We currently use Eventbrite, Airbnb, Groupon, and Nightout as our main ticket sale partners. Instagram and Facebook are our main social platforms currently, and we use a few different tools like Later.com and Canva for social distribution and creation for those platforms. Asana is our go-to project planning and management center, and we use Mailchimp for our email campaigns. Willow.co was also an absolutely fantastic social tool that helped us get up and running that I’d recommend to solo-founders or small teams, especially those without an in-house social manager.
A friend of mine also told me about Stacklingo.com as I was signing up for some of our software, which ended up being a huge plus. As a low-budget startup impacted the way we were by COVID, it saved us both significant time and dollars getting the discounts we did.

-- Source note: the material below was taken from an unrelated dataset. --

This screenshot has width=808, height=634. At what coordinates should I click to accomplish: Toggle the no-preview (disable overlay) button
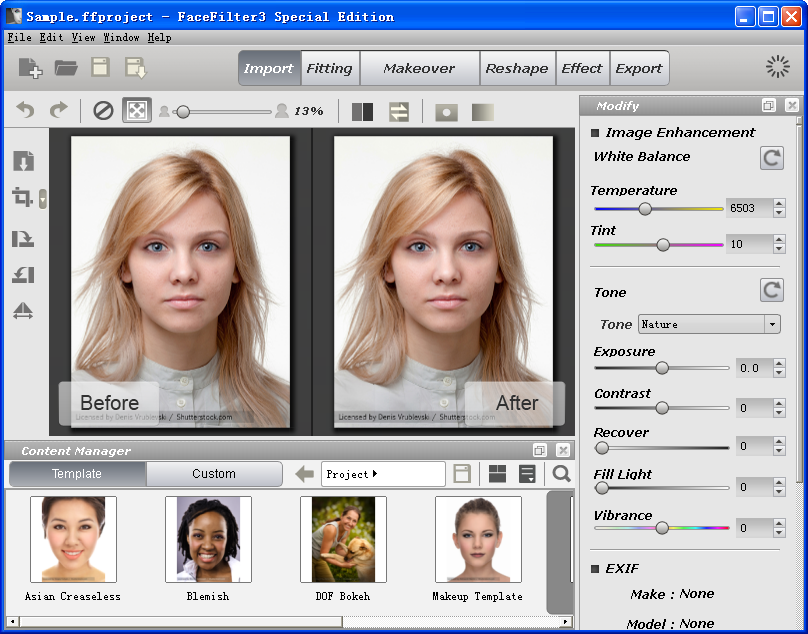click(x=103, y=111)
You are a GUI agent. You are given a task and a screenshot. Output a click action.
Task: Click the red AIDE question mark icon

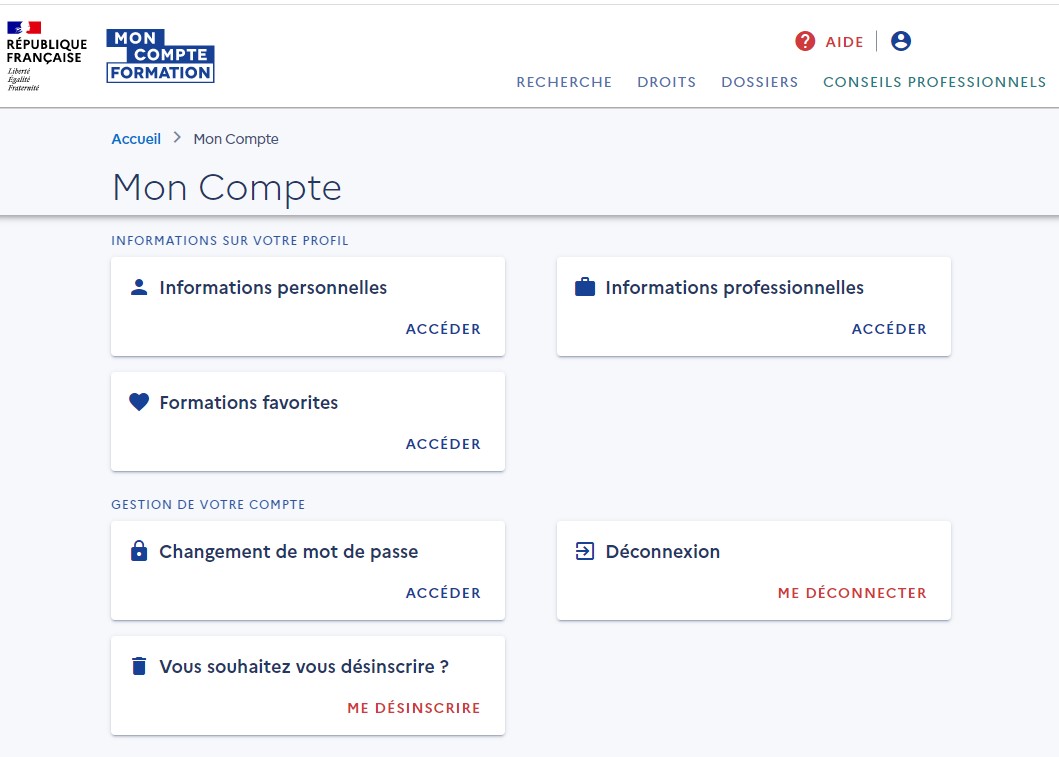pos(804,42)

All in all, we run quite simple and streamlined processes. I think our entire tech stack will be drastically different 6-12 months from now as we continue to grow.

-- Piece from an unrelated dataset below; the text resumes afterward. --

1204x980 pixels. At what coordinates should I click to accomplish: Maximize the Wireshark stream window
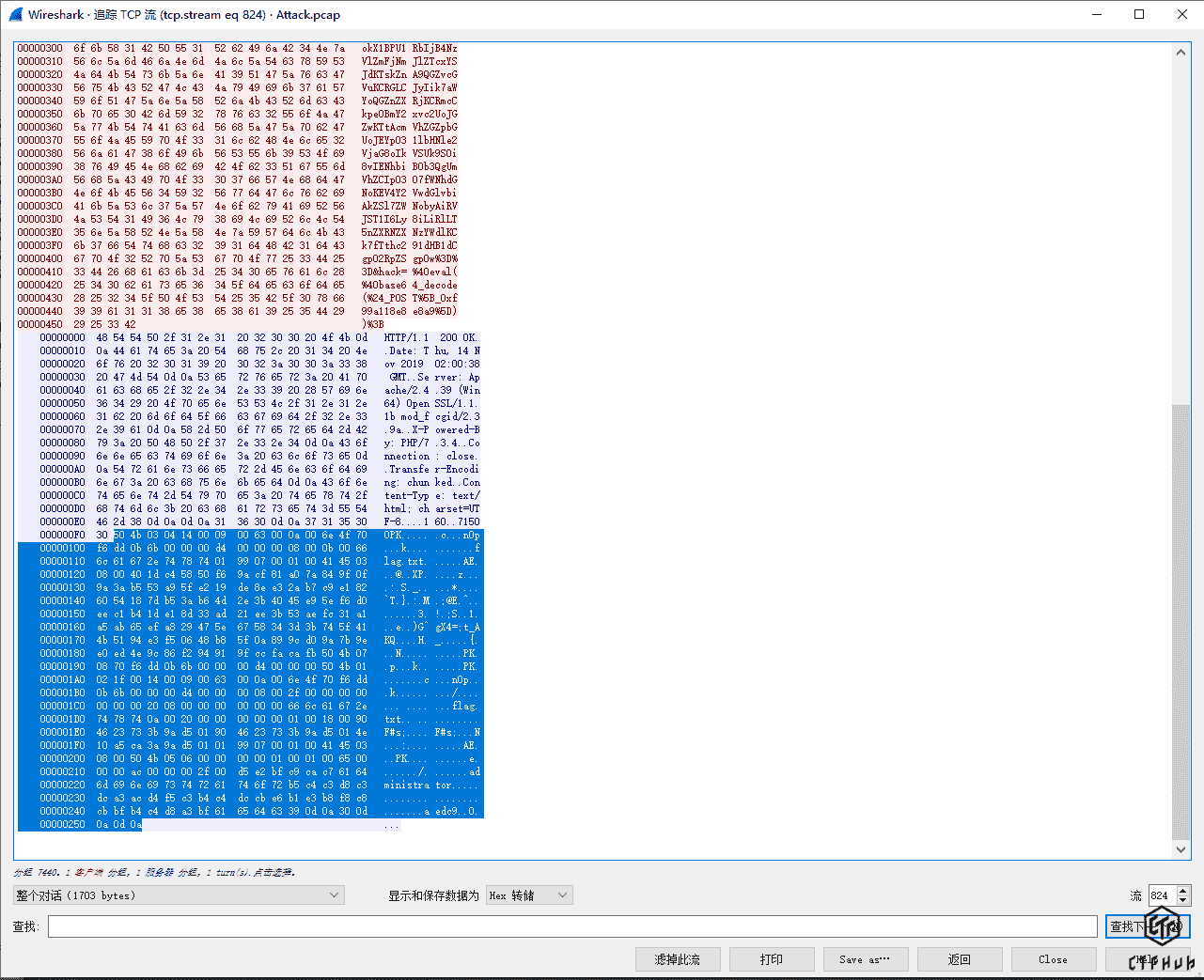click(1139, 14)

What have been the most influential books, podcasts, or other resources?
Personally, I’m a huge fan of How I Built This with Guy Raz and business classics like One Thousand Ways to Make $1,000. When I was younger I absorbed every article, podcast, and YouTube short like a sponge. Over time, I actually largely stopped listening and watching things like this after discovering that they were sometimes creating more indecision and inaction than really doing.
One reason I love older books is that the information and stories contained therein are often timeless in moral but outdated enough to make you think about how you could apply the same concepts to current, modern times.
Advice for other entrepreneurs who want to get started or are just starting?
I’d largely consider myself to be an ‘expert generalist,’ a term I took from Charlie Munger, Warren Buffet’s right-hand man: “someone who has the ability and curiosity to master and collect expertise in many different disciplines, industries, skills, topics...and being able to draw on that diverse knowledge base to recognize patterns, connect dots, and improvise on situations.”
I credit the creation and seeing the opportunity for something like Denver Pub Crawl to that alone. When I was traveling and at a pub crawl, did I know or even think I’d be doing this years later? Of course, not. Develop the ability to observe, collect information, process that information, and recognize and create an opportunity when you see it.
Are you looking to hire for certain positions right now?
100%! As mentioned above, we’re looking at expanding to several US cities by the end of the year. If you’re someone who has a good pulse or connections to the nightlife clusters in your community or city, we should talk.
We’re also always looking for fun, energetic, charismatic, hospitable, and outgoing hosts to lead our crawls.